Creole Burger - PCOS-Friendly Recipe
This Creole Burger is a PCOS-friendly recipe.
Nutrition per Serving
Ingredients
- 2 teaspoons olive oil
- 1 small Vidalia onion, finely chopped
- 1/2 red bell pepper, (or green bell pepper), finely chopped
- 2 cloves garlic, finely chopped
- 1 1/2 lbs ground beef
- 1/2 teaspoon plus 1/4 teaspoon Creole seasoning, divided
- 4 hamburger buns, split
- 1/2 cup mayonnaise
- 2 teaspoons Dijon mustard
- 2 teaspoons relish
- 1 tablespoon green onions, chopped
- 1 teaspoon Paula Deen Hot Sauce
Instructions
- Heat the oil in a large nonstick skillet over medium-high heat.

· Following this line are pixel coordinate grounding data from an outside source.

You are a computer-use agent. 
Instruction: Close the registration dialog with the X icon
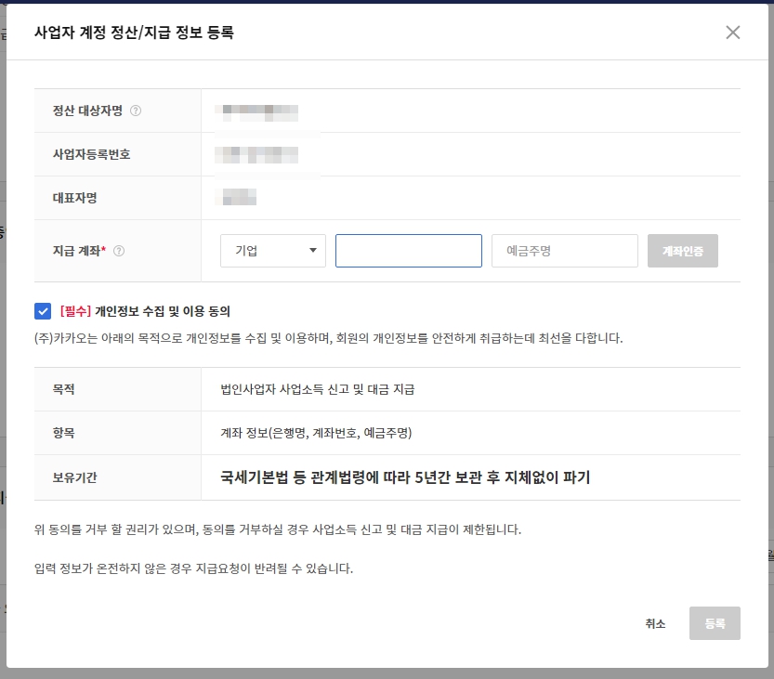[733, 32]
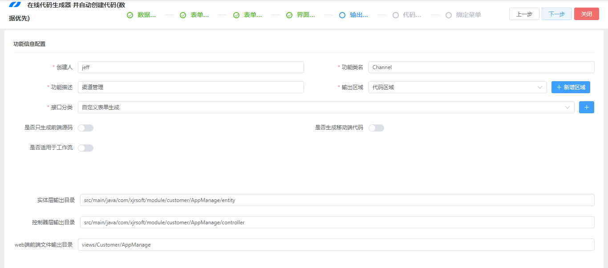Screen dimensions: 608x268
Task: Click the 下一步 button
Action: [556, 14]
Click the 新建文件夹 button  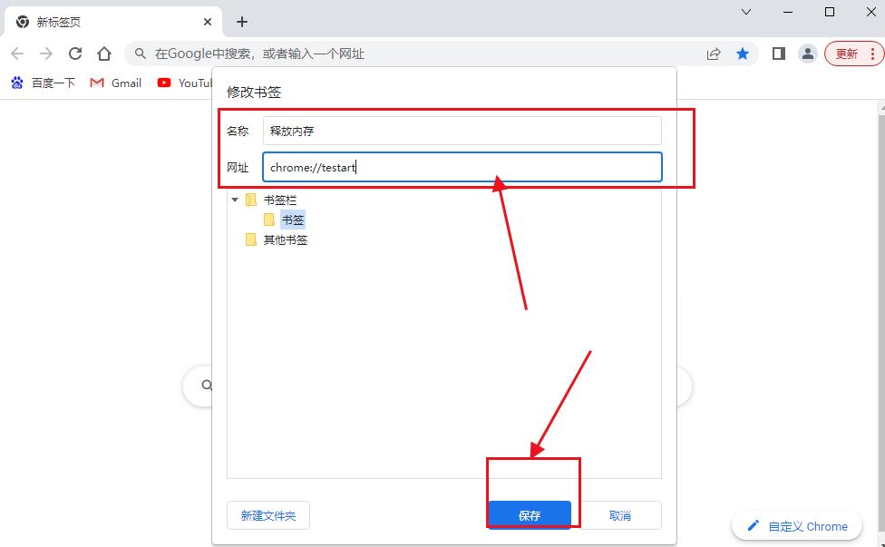tap(267, 515)
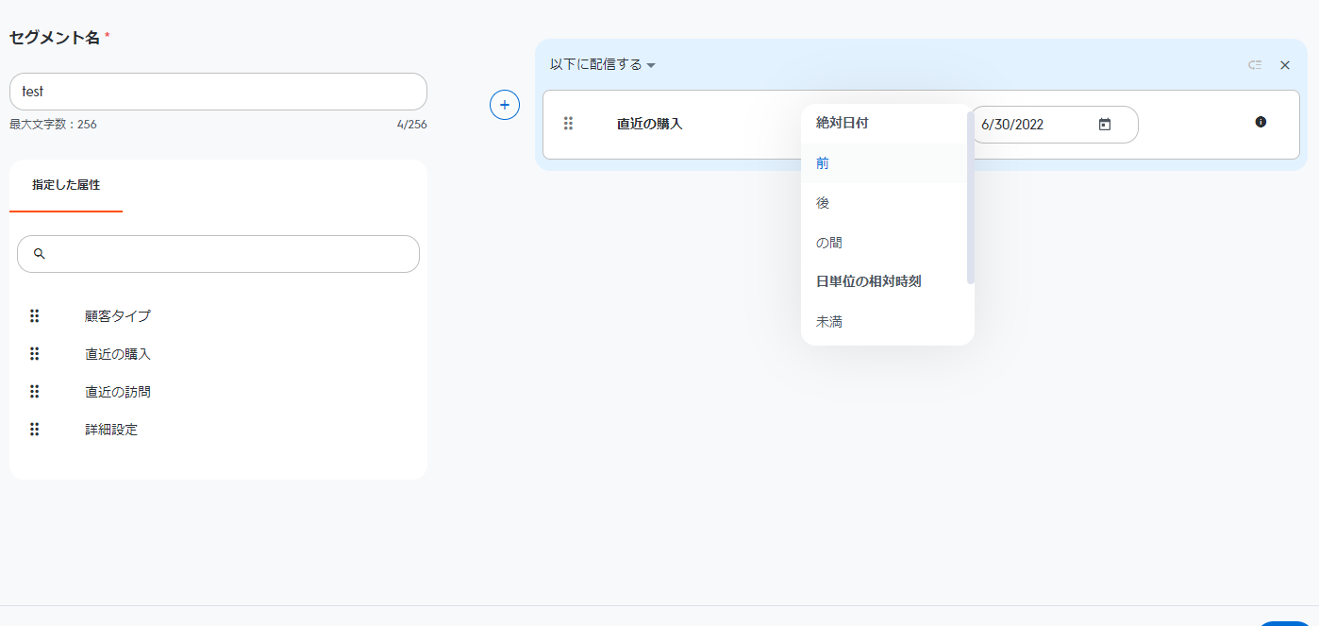
Task: Grab the drag handle beside 直近の訪問
Action: (35, 391)
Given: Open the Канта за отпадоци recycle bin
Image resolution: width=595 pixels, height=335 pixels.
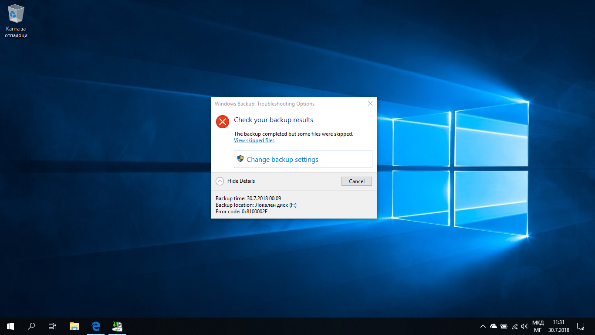Looking at the screenshot, I should (16, 14).
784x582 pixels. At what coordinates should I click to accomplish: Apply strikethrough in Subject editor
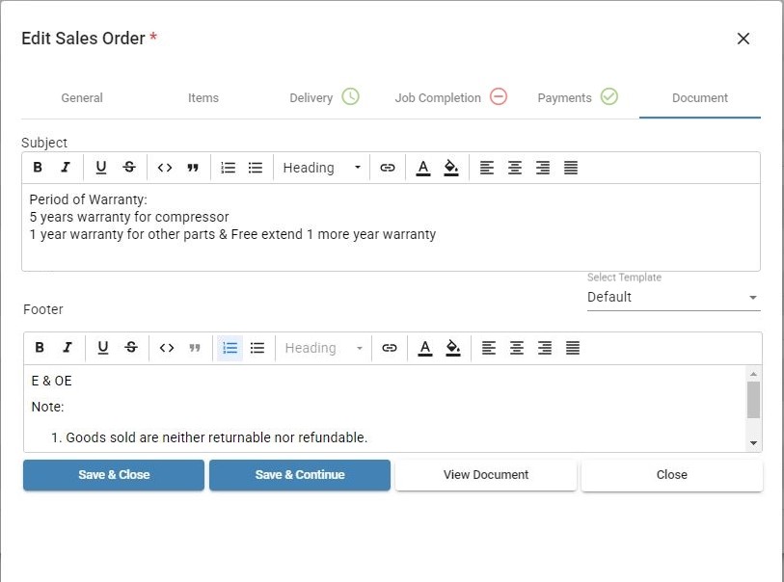tap(129, 168)
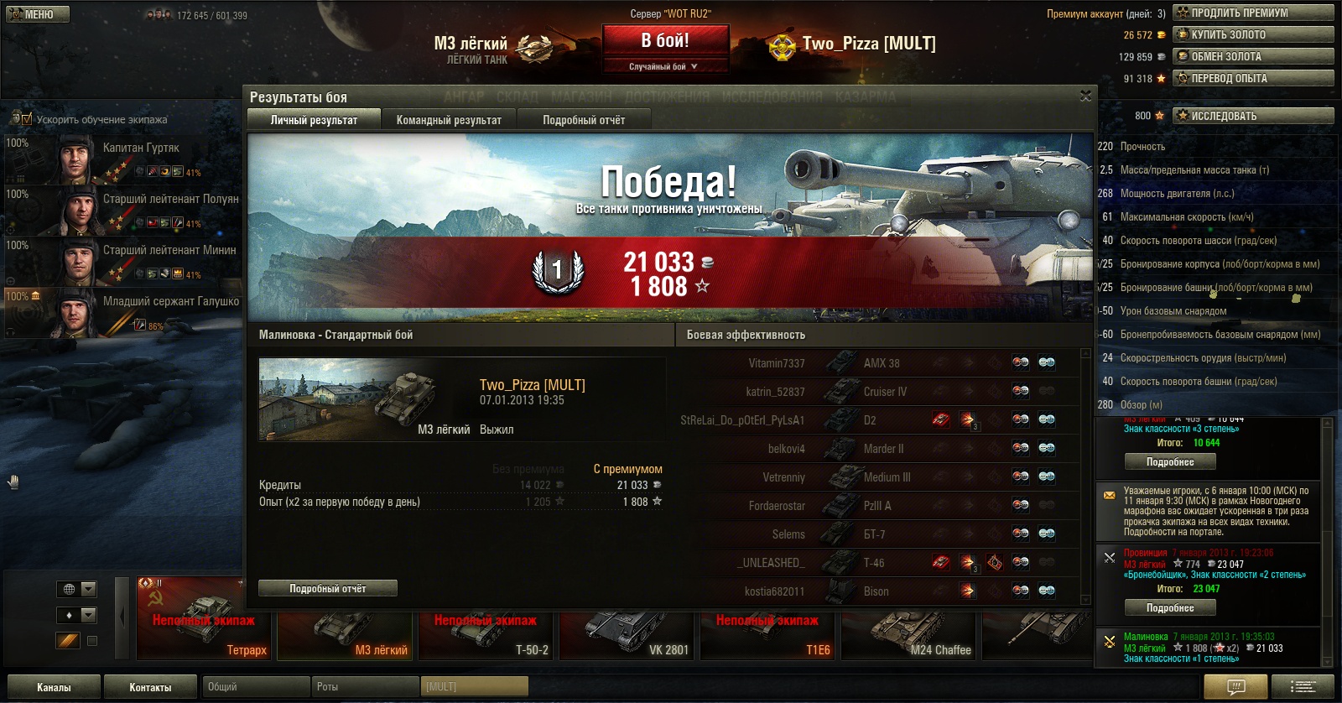Viewport: 1342px width, 703px height.
Task: Click the kill icon in T-46 row
Action: click(x=941, y=562)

Add the onion, bell pepper and garlic. Cook, stirring occasionally, until the vegetables are very tender, about 8 minutes. Remove from heat and transfer to a large bowl. Let cool for 5 minutes.
- Add the beef and 1/2 teaspoon Creole seasoning to the pepper and onion mixture, stirring well to combine. Shape into 4-6 thin patties.
- Spray a non-stick ridged grill pan with non-stick spray and set over medium heat. Add the patties and cook, turning occasionally, 8-9 minutes on each side.
- Meanwhile, combine the mayonnaise, Dijon mustard, relish, green onions, hot sauce and 1/4 teaspoon creole spice blend in a small bowl. Serve the burgers on buns topped with the Bayou Mayo.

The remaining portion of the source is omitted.